Critically ill Covid-19 patients at Buffalo hospitals will start receiving an experimental treatment involving an arthritis drug that showed promise in bringing some patients back from the brink of death in China.
The Food and Drug Administration Wednesday gave permission to researchers at Roswell Park Comprehensive Cancer Center and the University at Buffalo to help lead a clinical trial study of the drug, sarilumab, which they hope will prevent inflammation that chokes off breathing for those on ventilators.
“We literally heard about this study on Saturday, and what normally takes six months took a matter of four days with an incredible effort,” said Dr. Timothy Murphy, one of several leading researchers involved in the effort.
Hospitals in the Buffalo Niagara region are among a select few in the U.S., Italy, Spain, Germany, France, Canada and Russia that will initially test the drug on patients with Covid-19, according to drug manufacturer Regeneron Pharmaceuticals Inc. of Tarrytown, N.Y.
The initial trial will involve up to 400 patients worldwide, including those at Buffalo General Medical Center, Erie County Medical Center and Millard Fillmore Suburban Hospital.
Sarilumab (brand name Kevzara), an injectable drug, treats rheumatoid arthritis by blocking an inflammatory response. Researchers hope it will short-circuit the way the body’s immune system overreacts to the novel coronavirus, inflaming the lungs, causing pneumonia and, in the most severe cases, causing a deadly condition called acute respiratory distress syndrome.
The existing drug now becomes one of several that doctors in intensive care units across the world have started to give patients in last-ditch, life-saving efforts.
“There are probably dozens of drugs being tested. Most researchers are probably taking an anti-viral approach as opposed to an anti-inflammatory approach,” said Murphy, a SUNY distinguished professor and senior associate dean for clinical and translational research at the UB Jacobs School of Medicine and Biomedical Sciences.
Dr. Igor Puzanov, director of the Early Phase Clinical Trials Program at Roswell Park, and Gene Morse, a distinguished UB pharmacy professor, will lead the trial in the Buffalo Niagara region.
Puzanov is a nationally known cancer researcher. Morse is co-director of the SUNY Global Health Institute and director of the UB Center for Integrated Global Biomedical Sciences.
Four of five patients that health providers deem eligible for the study will get the drug. Two will receive 200 milligrams of sarilumab, two will get 400 milligrams and a fifth will receive a placebo. If results show it works at one of those dosages, a greater number of patients will start receiving the drug.
The effort is being launched after Chinese researchers described giving about 20 patients the drug with good results, a number far too small for scientists to see the treatment as something that should immediately become widespread.
Those who treat the most serious Covid-19 cases describe some patients who improve slightly, then face an overexuberant inflammatory reaction that researchers suspect sarilumab may be able to address.
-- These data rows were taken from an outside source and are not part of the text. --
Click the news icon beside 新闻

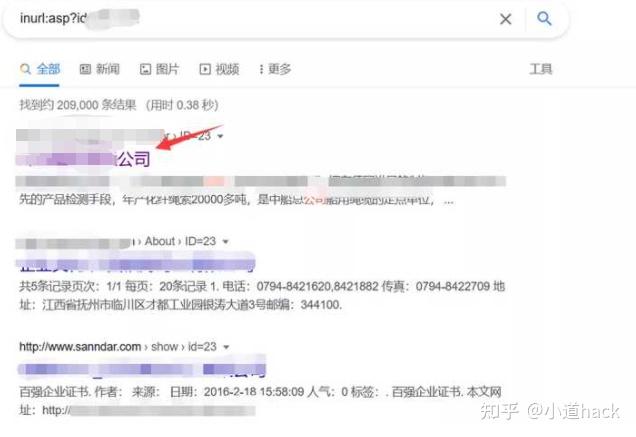click(85, 69)
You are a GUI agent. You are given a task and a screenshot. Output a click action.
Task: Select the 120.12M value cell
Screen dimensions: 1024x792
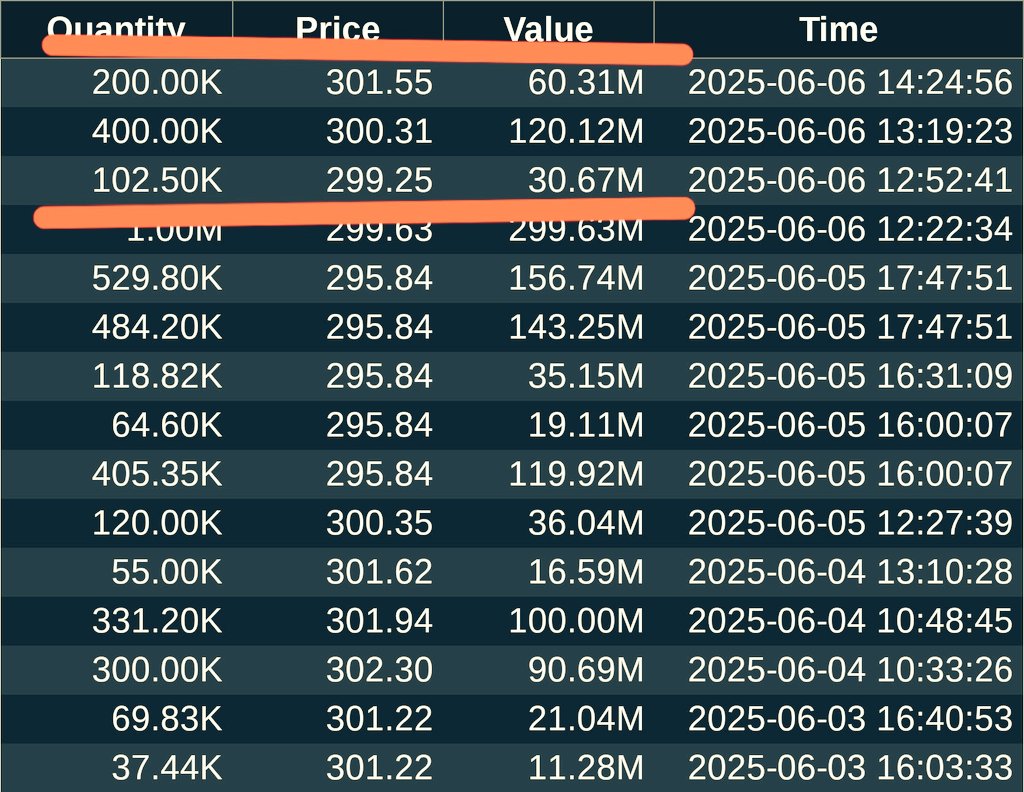coord(549,131)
"There are probably 40 or 50 patients right now in the Kaleida Health facilities that would be eligible for this trial right now," said Murphy, an internist who specializes in infectious diseases.
He leads the UB Clinical and Translational Research Center on the Buffalo Niagara Medical Campus. The center functions as the hub of the Buffalo Translational Consortium, comprising the five university health sciences schools, Roswell Park, clinical partners UBMD, Kaleida Health, Erie County Medical Center and the Veterans Affairs Medical Center in Buffalo, along with several specialized research institutes and community partners.
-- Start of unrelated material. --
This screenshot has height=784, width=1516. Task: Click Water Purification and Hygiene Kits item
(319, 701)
The National Institutes of Health announced in February that it awarded nearly $22 million to continue the momentum of this five-year-old effort for another half decade.
Roughly three-quarters of all research studies never reach completion, often because of a lack of research participants, Murphy said.
“From the time that a first drug target is identified to FDA approval generally takes an average of 14 years and costs $1 billion to $2 billion – with a 95% failure rate of those initial targets,” he added.
Because sarilumab is an existing drug – and Covid-19 wreaks havoc as part of a global epidemic – the Buffalo researchers, along with others around the world, say existing drugs used to treat other conditions could potentially stop the novel coronavirus more quickly.
Morse said new drugs generally are tested first in laboratory cultures, move to animal studies and then are used in a growing number of patients to determine that the treatment outweighs side effects and other challenges over time.
Side effects such as serious liver and kidney disease are less likely in this case because the drug already has gone through rigorous study for treatment of arthritis, the regional researchers said, but unintended consequences remain, which is why the study still needs to be expedited carefully.
A data safety monitoring board will gauge the progress of sarilumab and other drug treatments as they are given to hospital patients.
The drug treatments that show promise with acceptable side effects would become more widely manufactured and distributed in a process would still likely take several months, Murphy said.
“This is a different circumstance,” he said. “But it also shows that when people put their mind to it, and when there's a collaborative effort, they will to try to come up with something that will benefit our community and change this pandemic.”